* [WHAT TO PRODUCE]
Rewrite all of the records below with "Screen dimensions" changed to "Display size", leaving everything else the same. Omit the pictures from your answer.

* [GIVEN INFORMATION]
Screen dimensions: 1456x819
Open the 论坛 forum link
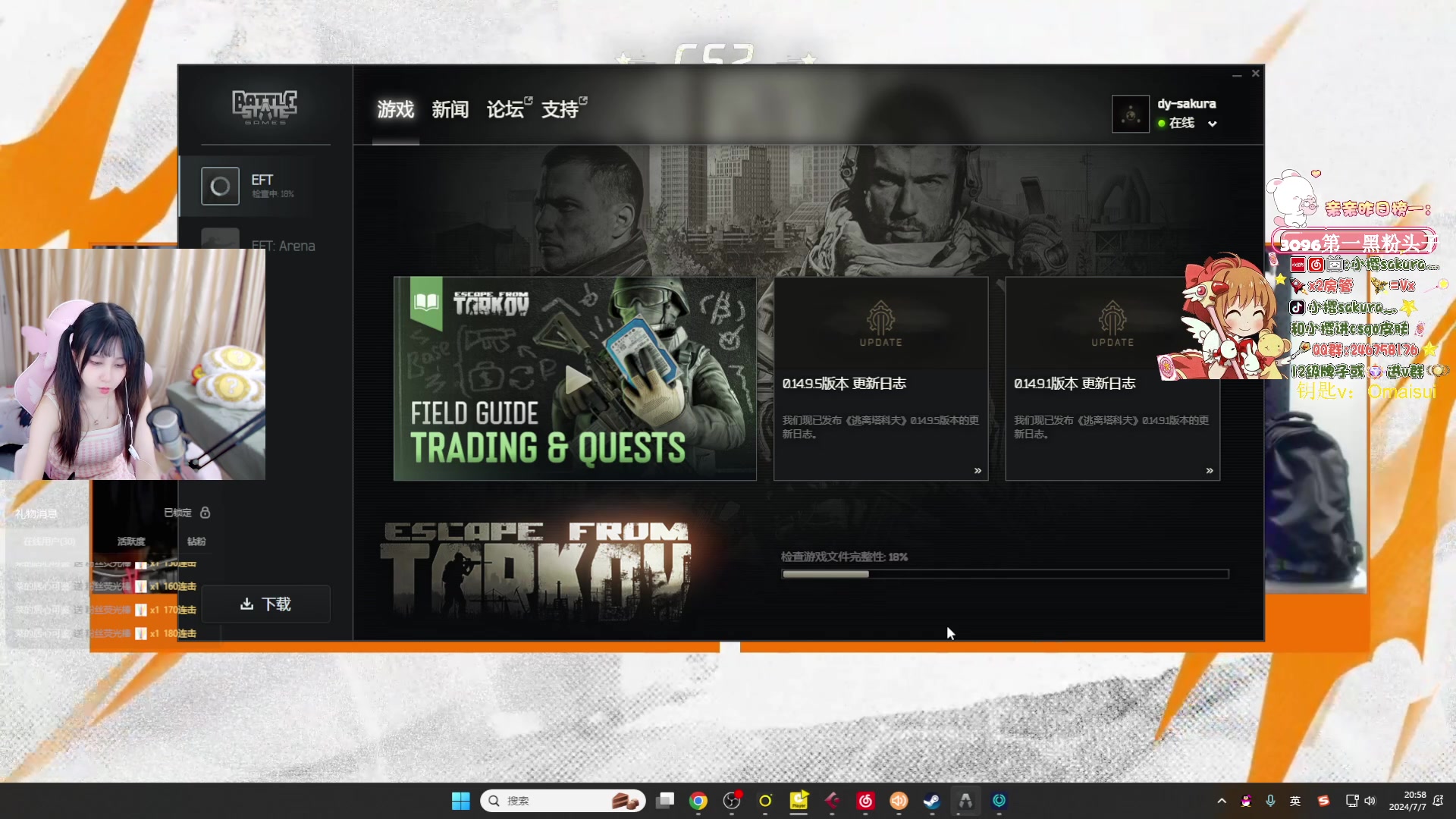506,110
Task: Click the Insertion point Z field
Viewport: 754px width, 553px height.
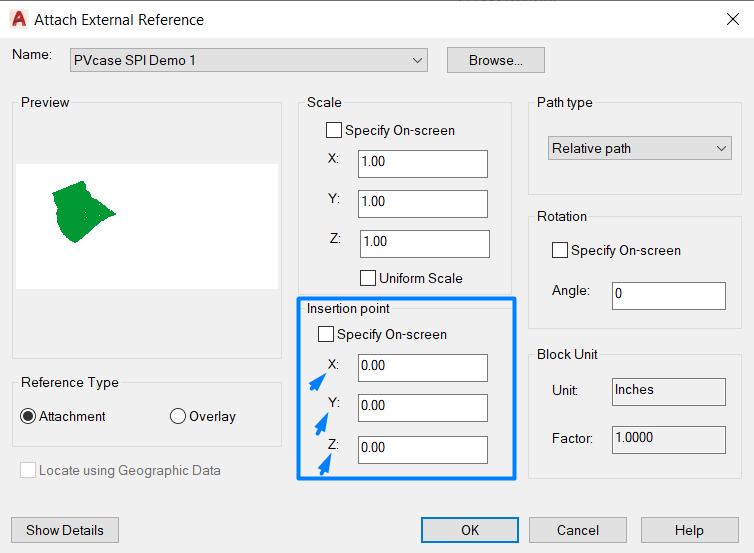Action: pos(423,449)
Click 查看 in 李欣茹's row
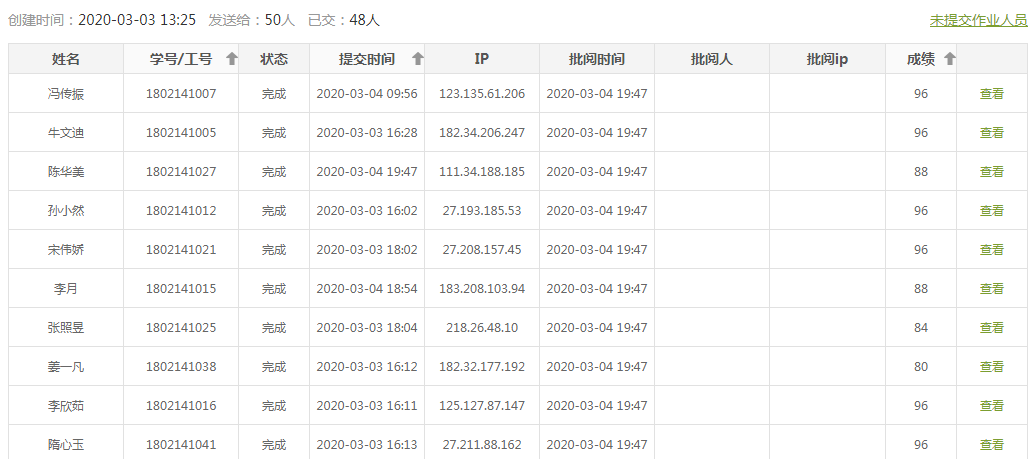Viewport: 1034px width, 459px height. click(x=991, y=406)
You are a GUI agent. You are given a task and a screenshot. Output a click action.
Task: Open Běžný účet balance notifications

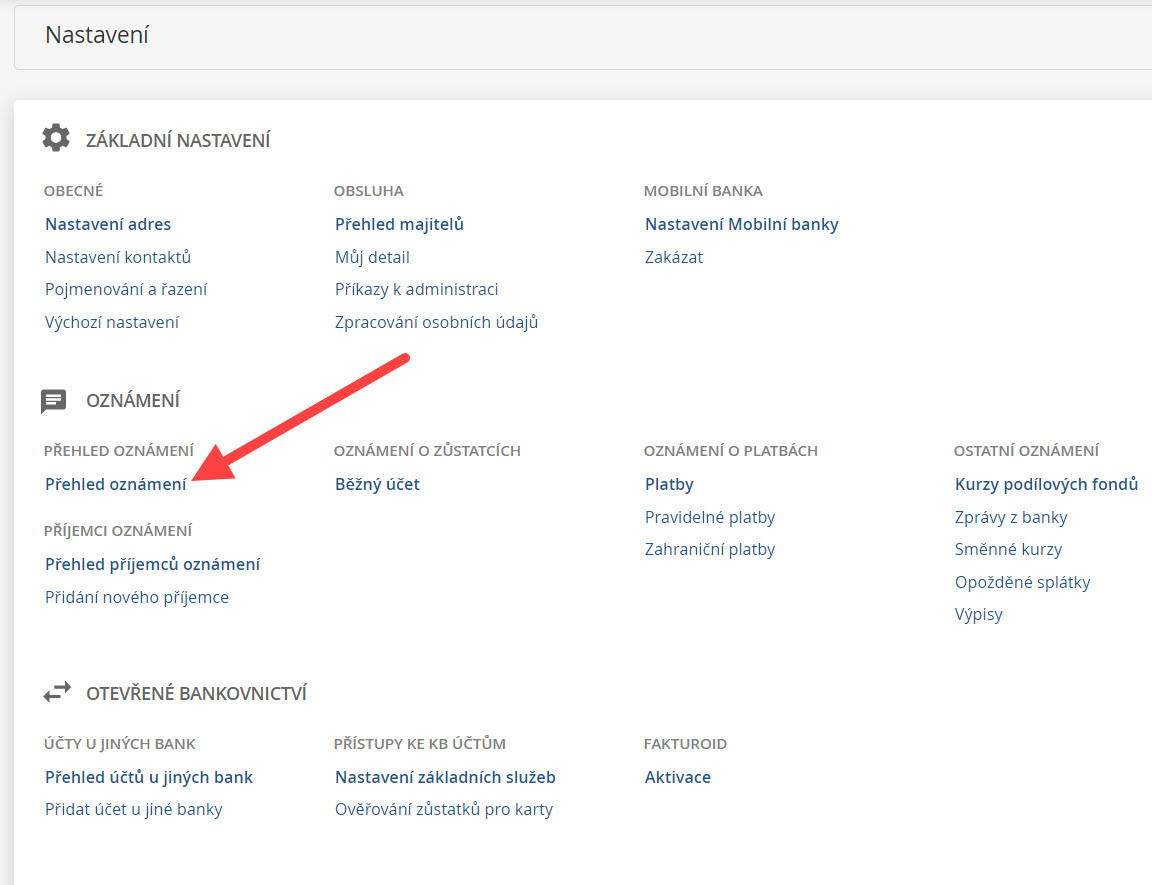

* [EXERCISE OUTPUT]
Display size: 1456x819
Open the 论坛 forum link
506,110
Task: Click the Insertion point Z field
Viewport: 754px width, 553px height.
Action: pos(423,449)
Click 查看 in 李欣茹's row
Viewport: 1034px width, 459px height. click(x=991, y=406)
You are a GUI agent. You are given a task and a screenshot. Output a click action.
Task: Open Běžný účet balance notifications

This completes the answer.